• Problem to work on: Return the data below exactly as given, except for the images.

--------------------------------

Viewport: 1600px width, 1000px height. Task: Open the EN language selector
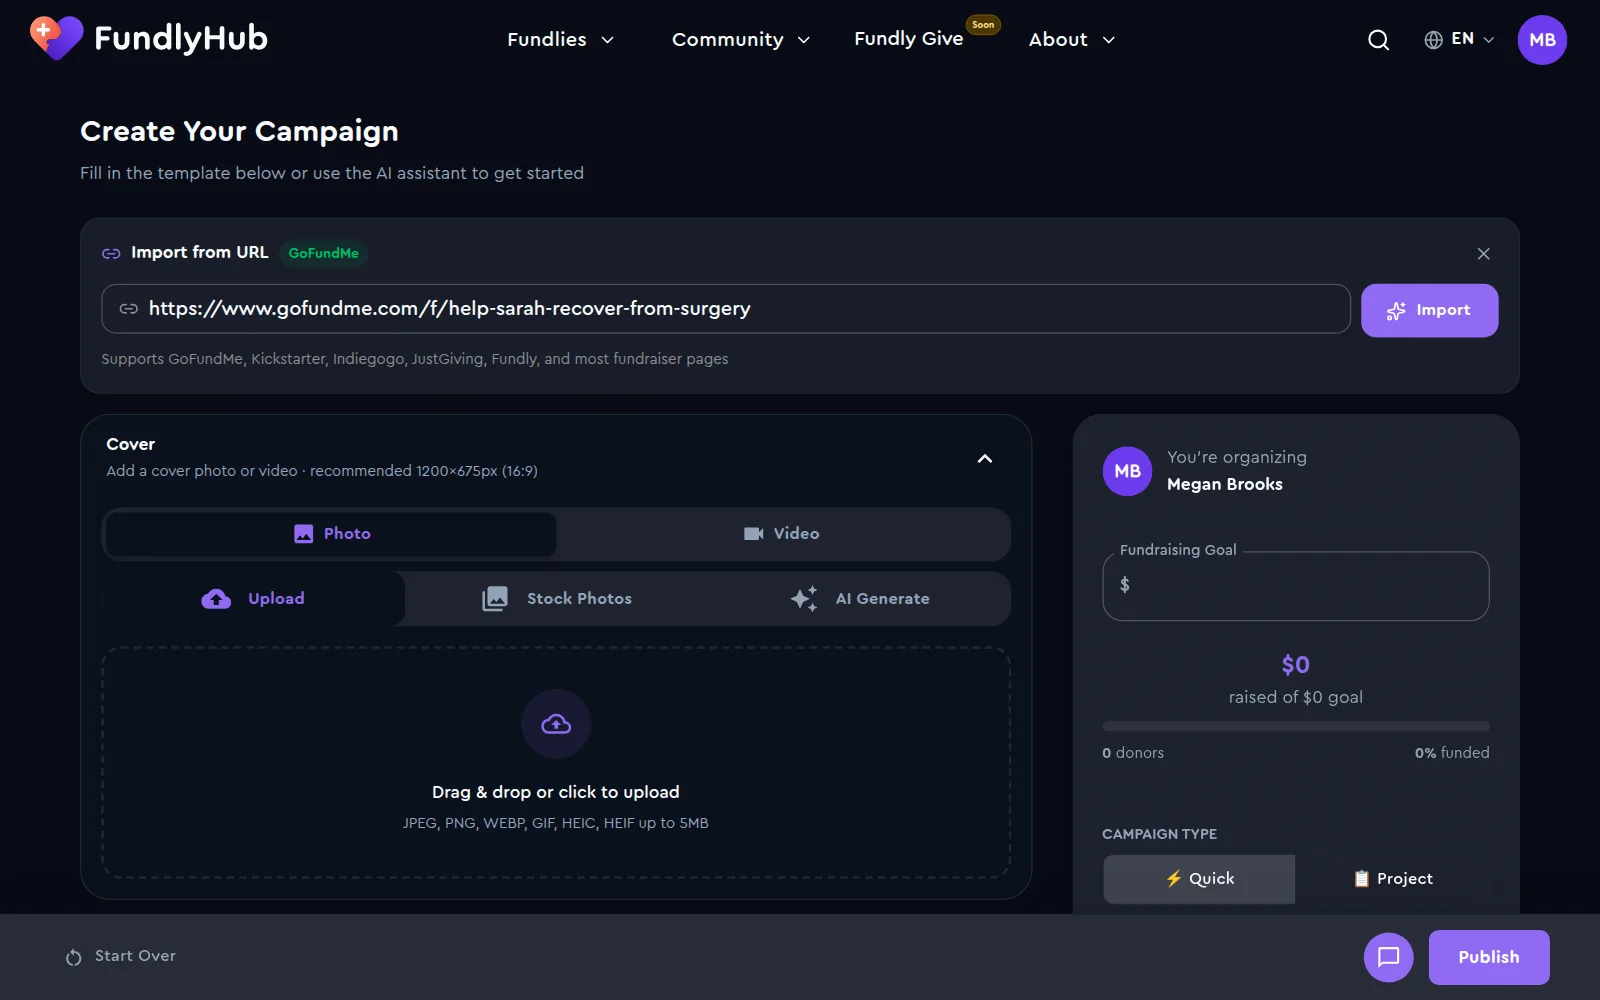click(x=1459, y=39)
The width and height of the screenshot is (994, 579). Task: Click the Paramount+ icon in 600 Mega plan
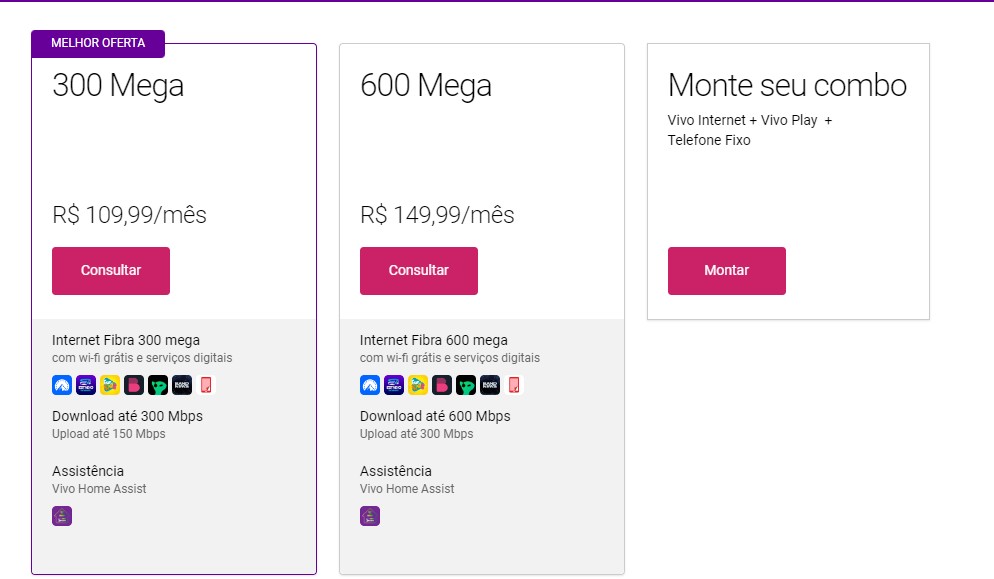click(x=369, y=385)
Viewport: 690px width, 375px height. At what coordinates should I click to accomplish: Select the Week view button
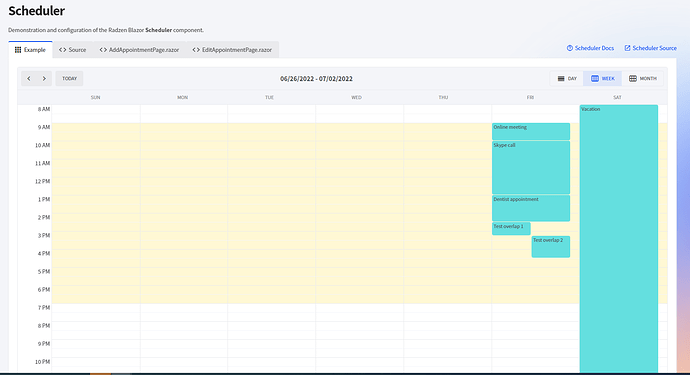602,79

--------------------------------

• Output for this exercise:
Viewport: 1600px width, 1000px height. Task: Open the EN language selector
click(x=1459, y=39)
The width and height of the screenshot is (994, 579). Task: Click the Paramount+ icon in 600 Mega plan
click(x=369, y=385)
Viewport: 690px width, 375px height. At what coordinates should I click to accomplish: Select the Week view button
602,79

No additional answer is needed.